Der Aargauer Grosse Rat tagt zum ersten Mal nach den Sommerferien. Im Fokus stehen diverse Gesundheitsvorlagen, die ÖV-Finanzierung, sowie die Sicherheit in Asylunterkünften.

Gleich mehrere Vorstösse aus dem Gesundheitswesen standen auf dem Programm. Zurückgezogen wurde die Forderung einer sogenannten «Notfall-Gebühr» für Besuche auf der Notfall-Station im Spital. Geprüft wird, ob die Kantonsspitäler Aarau und Baden privatisiert werden sollen.

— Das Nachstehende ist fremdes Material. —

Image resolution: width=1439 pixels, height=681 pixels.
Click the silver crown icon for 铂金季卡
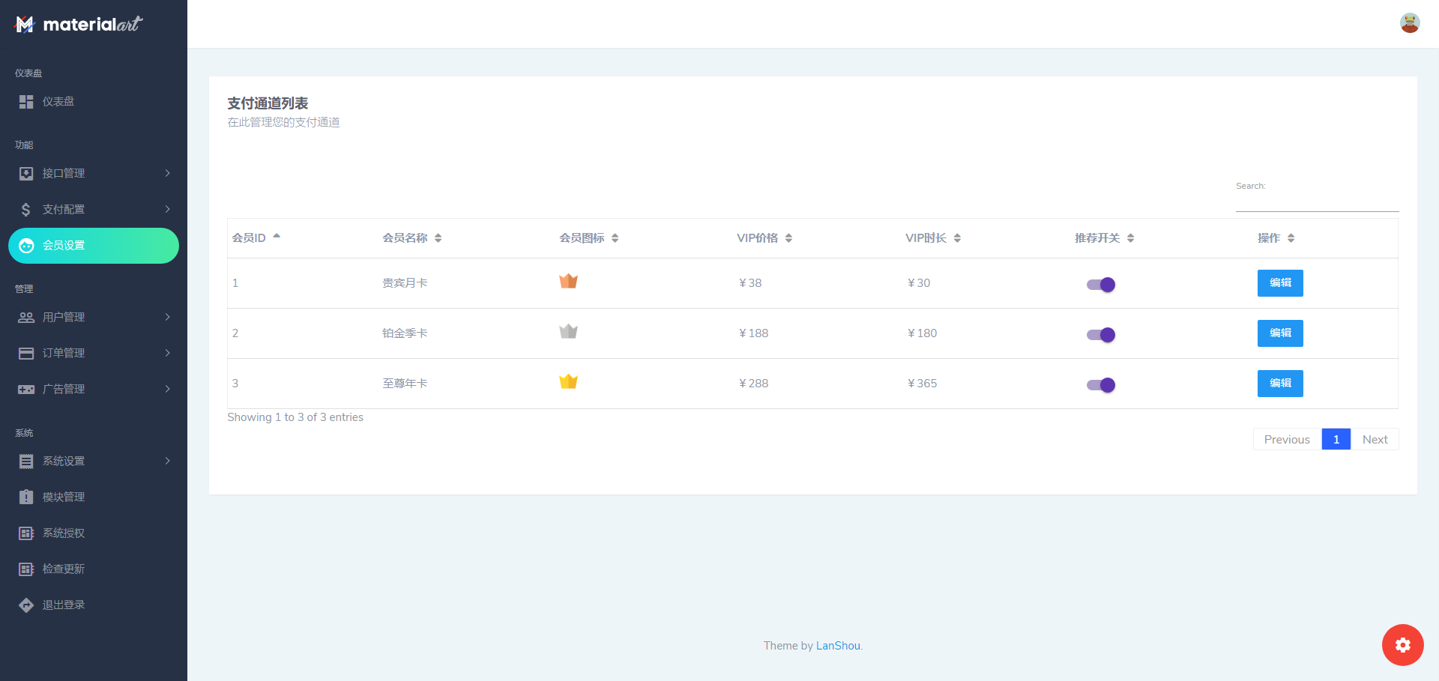(568, 332)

Weniger Geld für Sicherheit in Asylunterkünften 

Ausserdem wurde das Budget für die Sicherheit in Asylunterkünften diskutiert. Mit 14.4 Millionen Franken soll dieses für die Jahre 2018 bis 2021 wesentlich tiefer ausfallen, als in den letzten Jahren. Mehr als die Hälfte der eingesparten Millionen soll auf Unterkünfte mit unbegleiteten minderjährigen Asylsuchenden fallen. Der Aargauer Grosse Rat war sich einig und hat dem Kredit einstimmig zugestimmt. Alle Parteien zeigten sich mit dem tieferen Verpflichtungskredit zufrieden. 

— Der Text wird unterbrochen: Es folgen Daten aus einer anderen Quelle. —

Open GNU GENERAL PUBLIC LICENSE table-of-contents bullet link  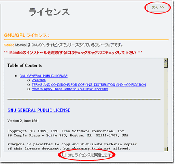tap(43, 76)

Spezialfond für ÖV-Finanzierung

Der Kanton Aargau schafft definitiv einen speziellen Fonds für die Finanzierung von Infrastrukturprojekten des öffentlichen Verkehrs. Der Grosse Rat hat das Vorhaben des Regierungsrats mit 96 zu 23 Stimmen gutgeheissen. Der Fonds soll mithelfen, Grossprojekte wie die Limmattalbahn von Schlieren ZH über Dietikon bis Killwangen-Spreitenbach AG einfacher zu finanzieren.